Speaking of good stories, Fifty Shades Of Grey has sold about two million copies now (well, the trilogy has), and shows no signs of stopping. It’s not a one-off for something so new and so shit to spread like herpes among the semi-literate (think Da Vinci Code, but less articulate and with more raping), but it’s definitely the exception. As a writer with no other income, prepare to exist on about £4,000 a year; that’s if you even finish that piece of crap about Future Dystopian Vampire Gameshow Love Triangles that you’ve been slaving away over. The chances are that you won’t, so it’s no biggie. Using EL James or JK Rowling as a guide to what you’ll make as a professional writer, is like… well I can’t think of a good analogy for it.
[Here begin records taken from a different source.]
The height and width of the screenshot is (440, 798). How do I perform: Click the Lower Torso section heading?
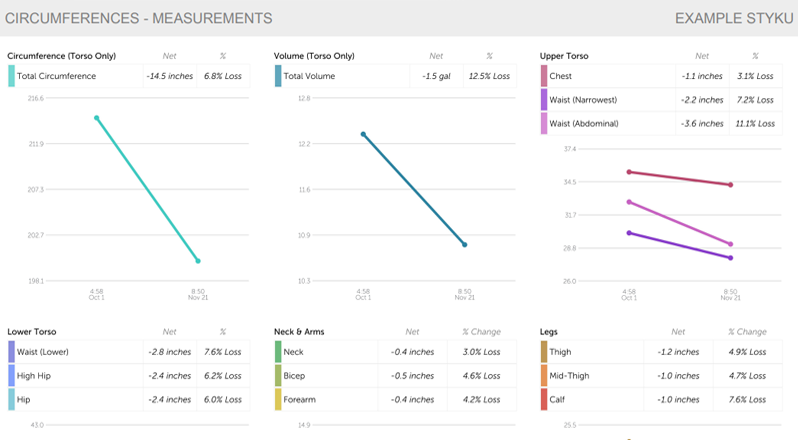[32, 332]
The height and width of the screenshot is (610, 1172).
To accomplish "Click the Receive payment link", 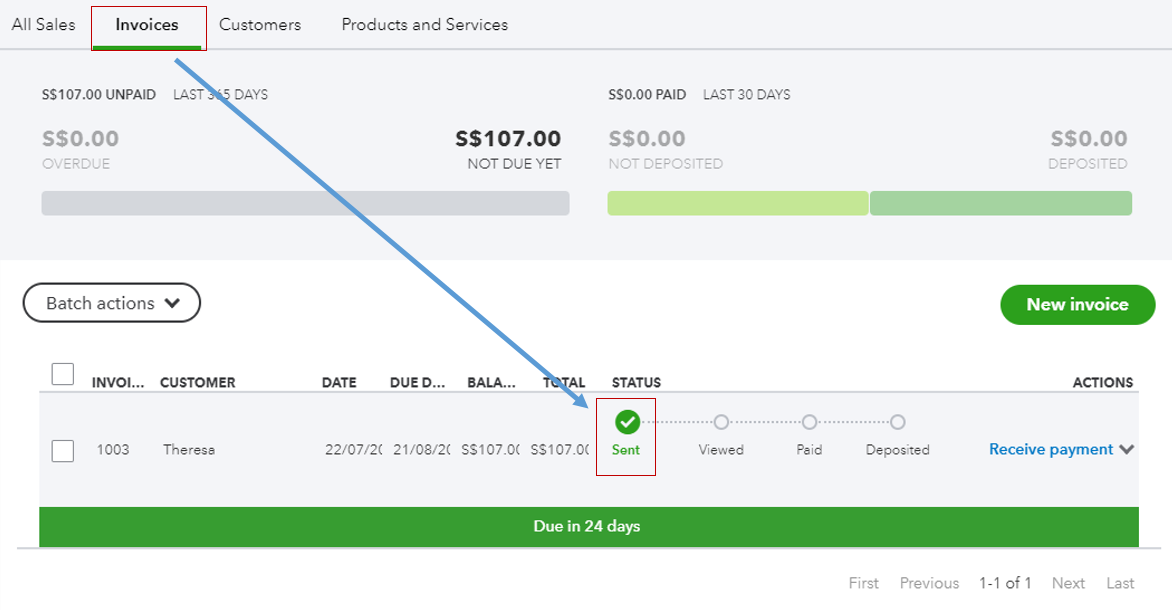I will point(1050,450).
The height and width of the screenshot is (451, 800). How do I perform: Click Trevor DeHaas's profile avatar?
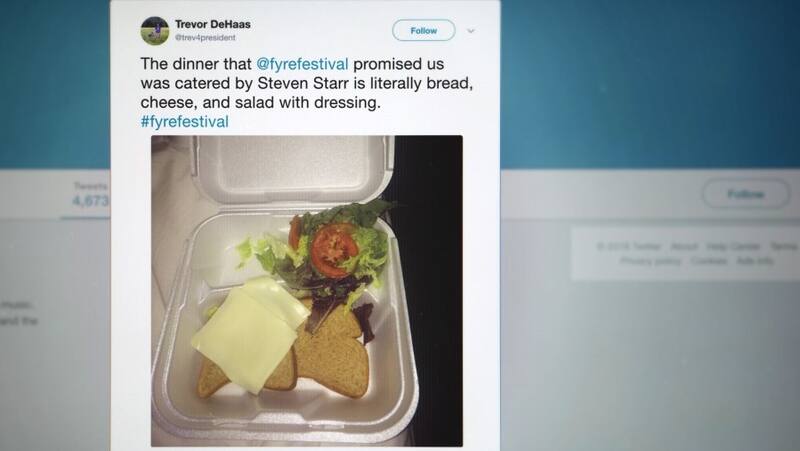coord(155,31)
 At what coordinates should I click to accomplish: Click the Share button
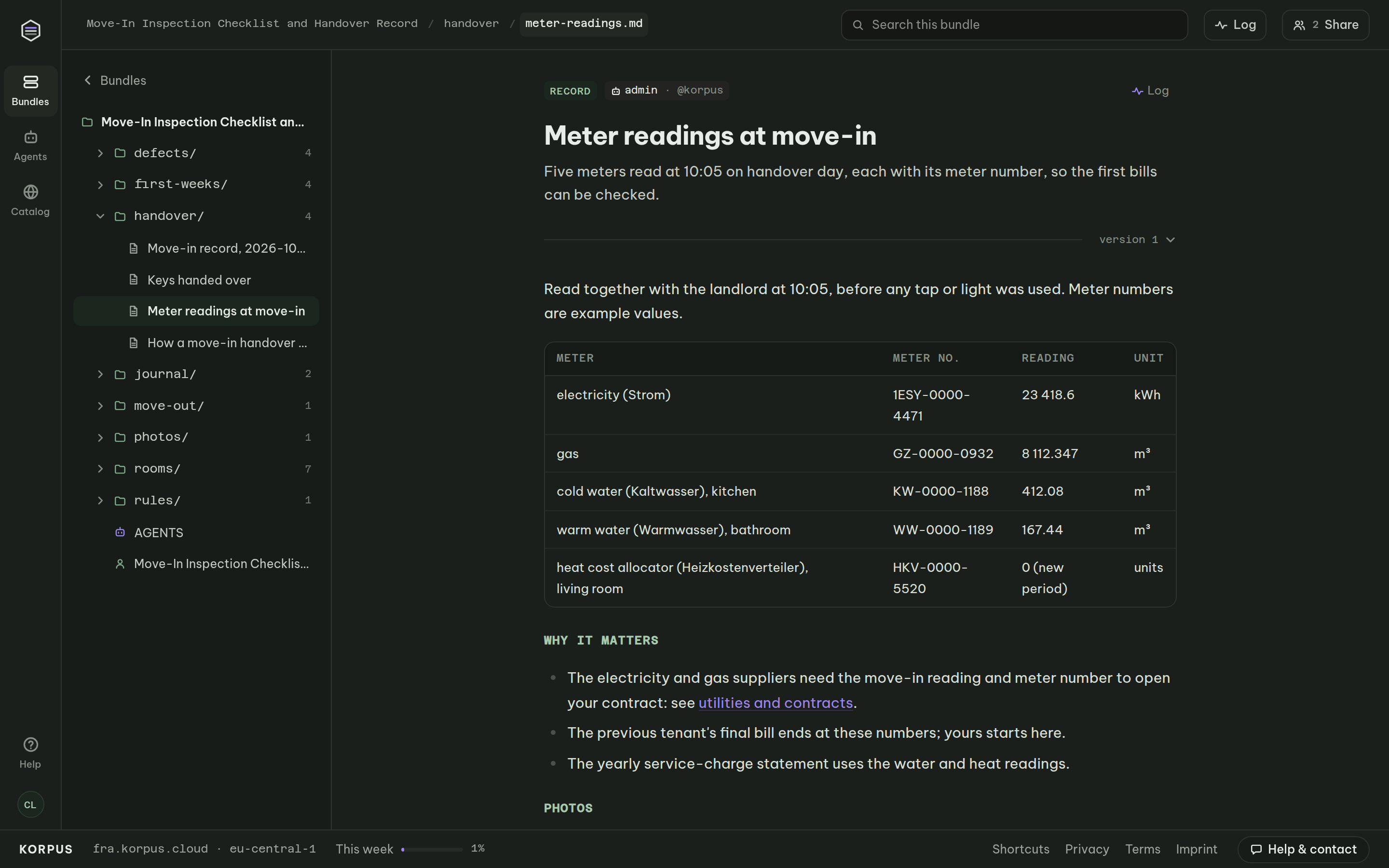[x=1325, y=25]
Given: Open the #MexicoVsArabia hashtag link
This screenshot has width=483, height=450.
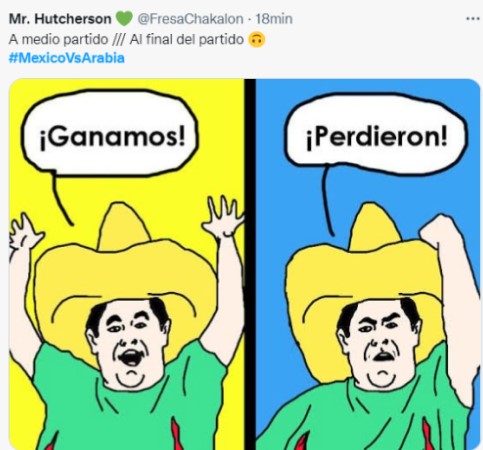Looking at the screenshot, I should 66,58.

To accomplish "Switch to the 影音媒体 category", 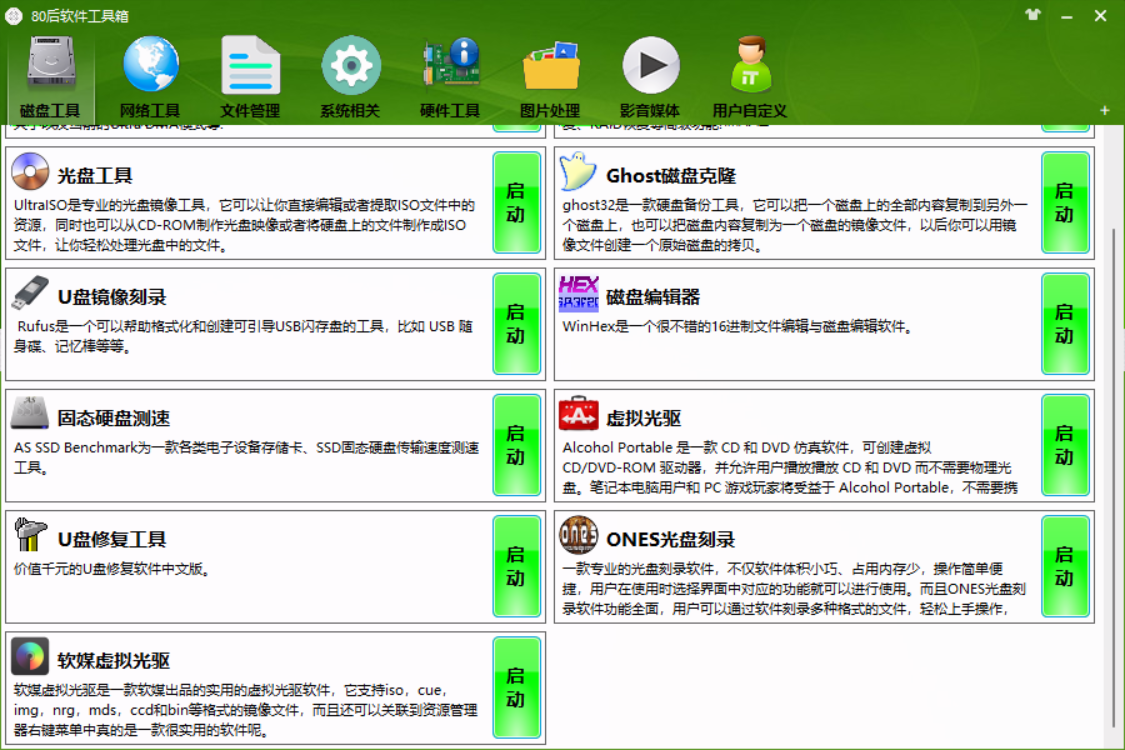I will tap(650, 75).
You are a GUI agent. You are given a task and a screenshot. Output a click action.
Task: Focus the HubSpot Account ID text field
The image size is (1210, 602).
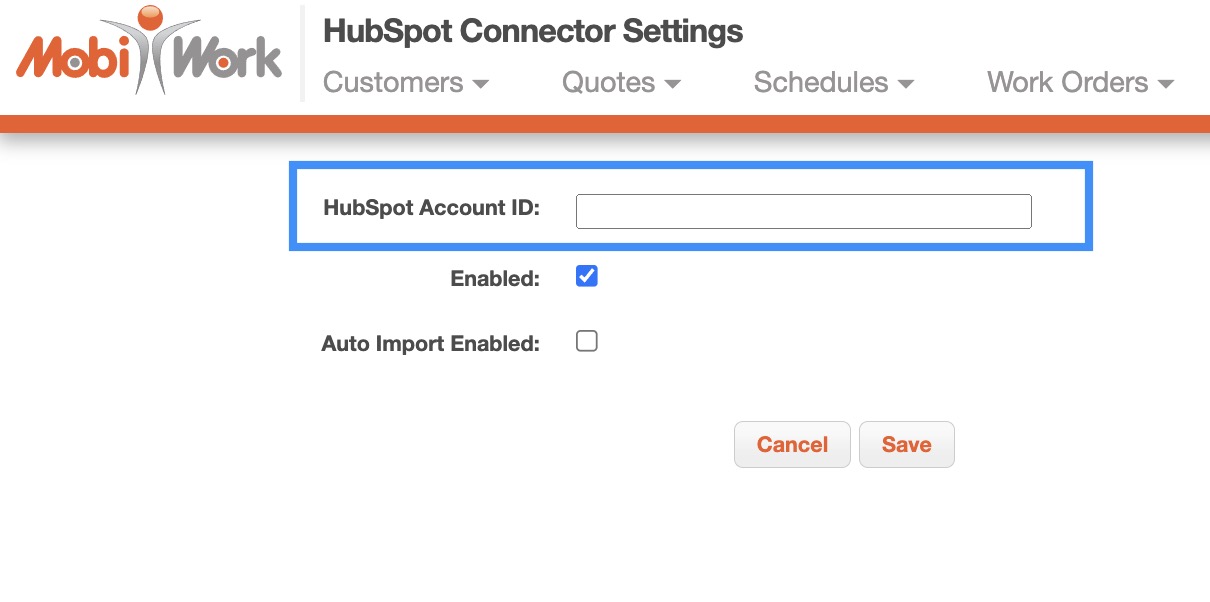(803, 211)
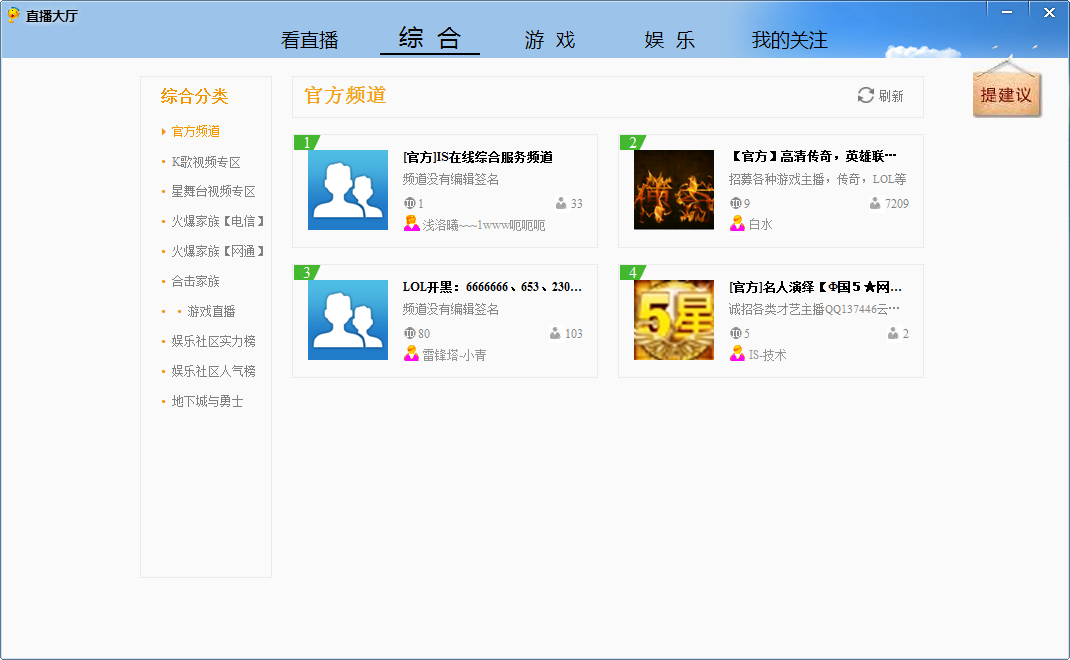Open the 提建议 wooden sign
The image size is (1070, 660).
1007,96
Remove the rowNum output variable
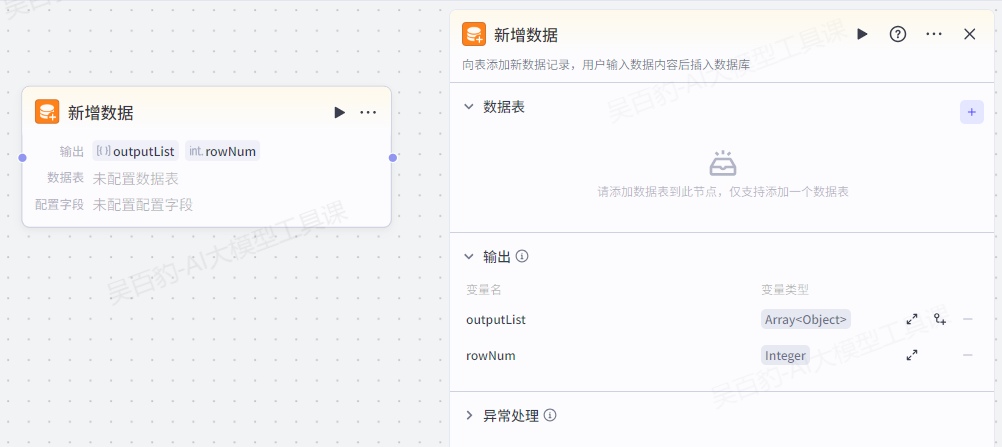Screen dimensions: 1002x447 pyautogui.click(x=967, y=355)
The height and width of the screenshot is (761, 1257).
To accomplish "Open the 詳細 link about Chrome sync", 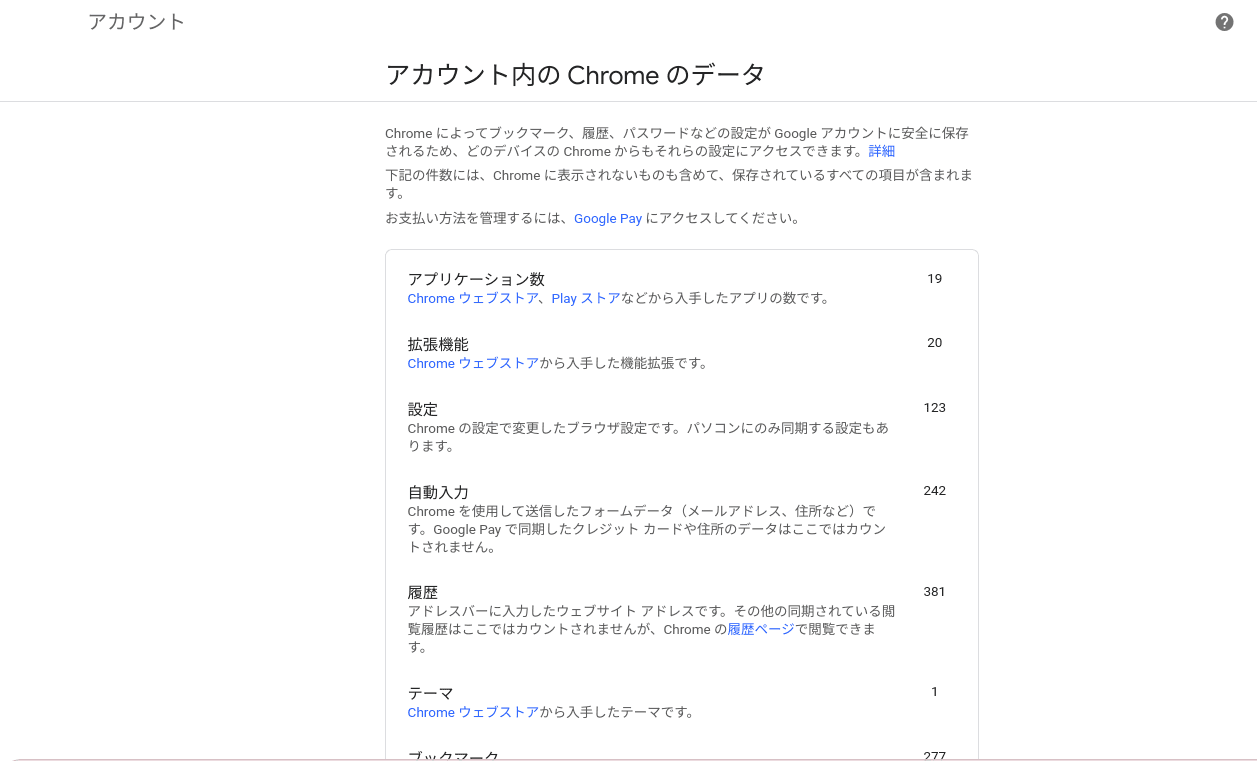I will coord(882,151).
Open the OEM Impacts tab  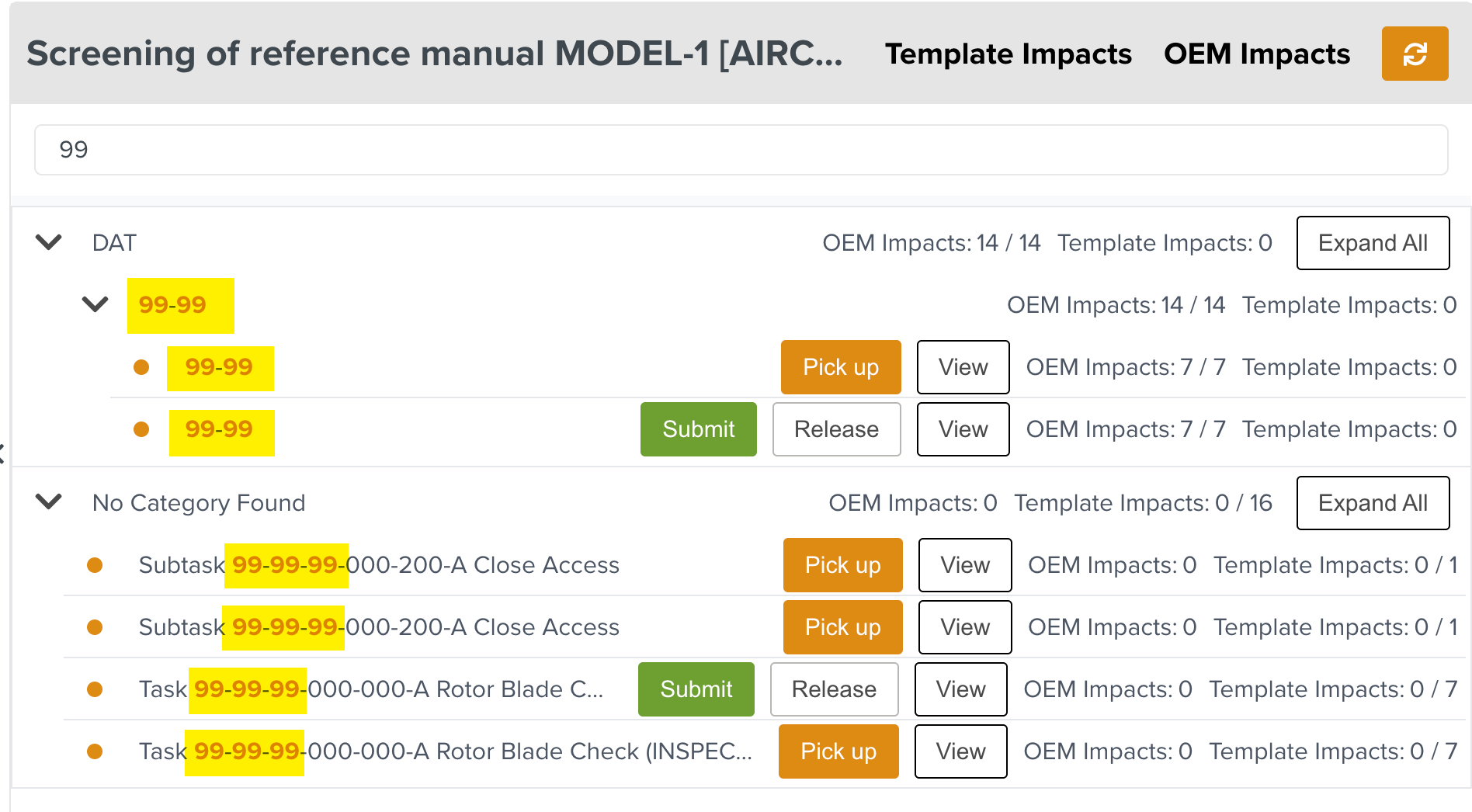pyautogui.click(x=1256, y=54)
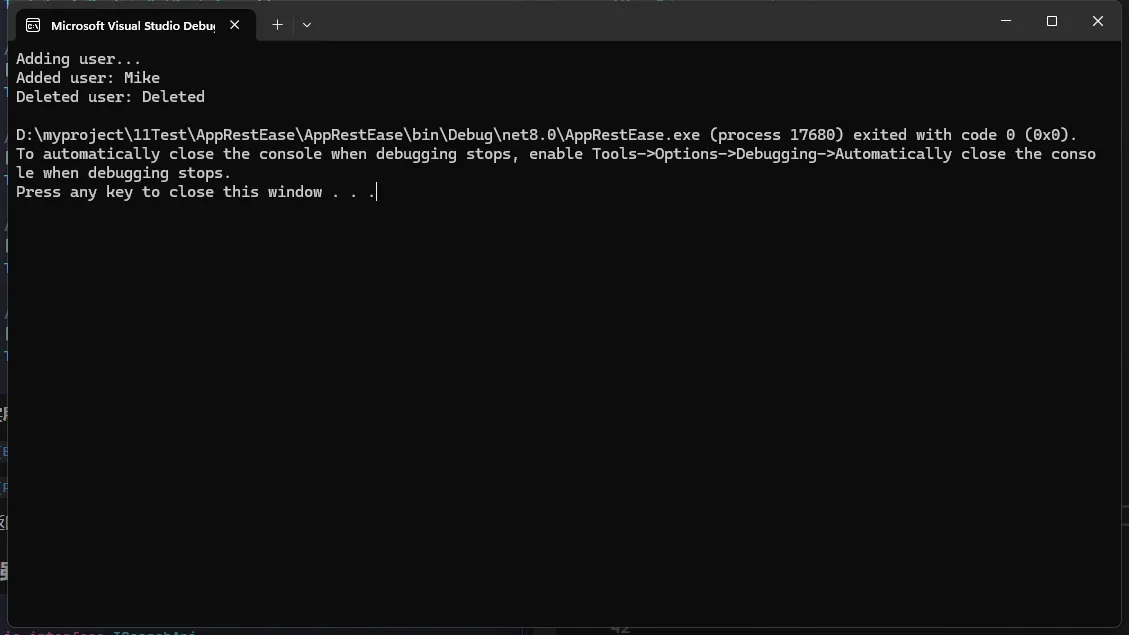The height and width of the screenshot is (635, 1129).
Task: Expand the new tab profile dropdown chevron
Action: coord(307,24)
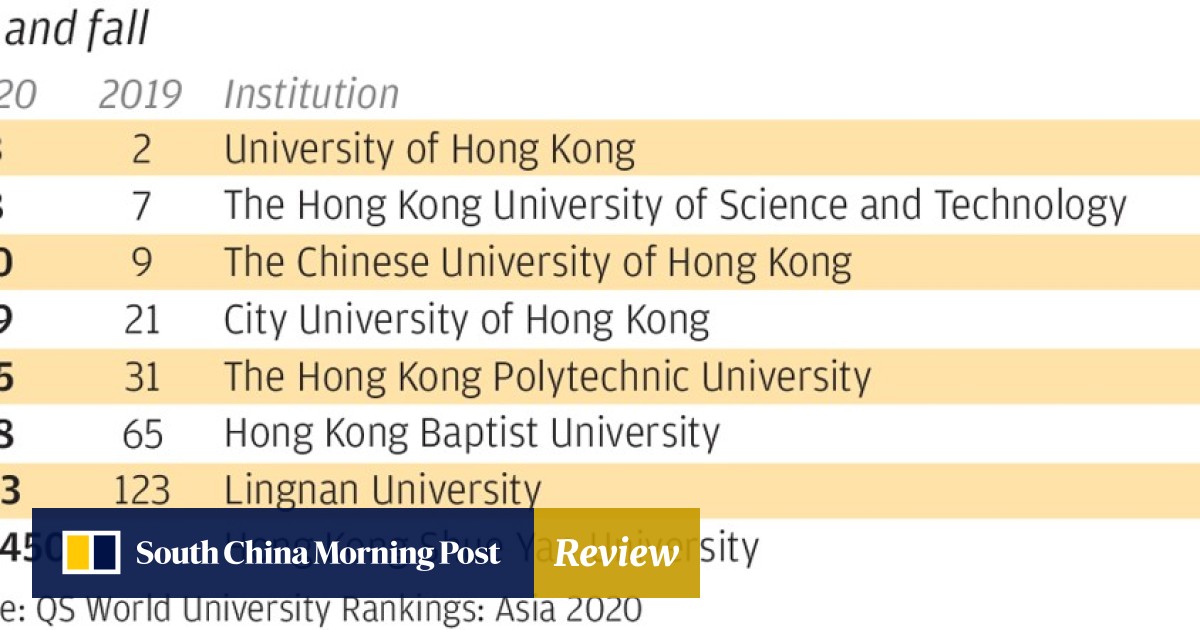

Wait, I think I have something. No.
What I’m saying is, don’t expect to get rich from writing. Expect to touch people’s lives; expect to be artistically fulfilled; expect to feel some satisfaction. No matter how hard you work, you probably won’t sell a million books. It doesn’t matter how good you are, either. Good writers die poor, shit writers live in castles made out of unicorn skin. It’s not fair, but neither is life. You cannot come up with an original idea that makes you rich, because Harry Potter wasn’t an original idea, and FSOG is copyright-raping Twilight fan fiction.
All you can do, and this is important bit, is WRITE THE BOOK YOU WANT TO WRITE. Write it from the heart, write it for yourself, enjoy every second of writing it. Don’t write it to impress other people, unless it also impresses you. Have that sort of integrity, and it won’t matter to you if it sells four million copies or four. The important thing will be that you stayed true to yourself, and you wrote the best thing that you possibly could. If you write something amazing, there can be no rejection of it. No one can hate what comes from your heart. Your only failure will be that not everyone in the world has got the chance to read it, and you yourself can definitely do something to change that.
Alternatively, go look at the most niche fiction topics you can find, pick the most under-represented genre (something like ‘Bisexual Ghost-Vampire-Human Threesome Erotica), and write a massively shit book that those perverted freaks will buy regardless. Tick tock, sit back, order yourself a Ferrari.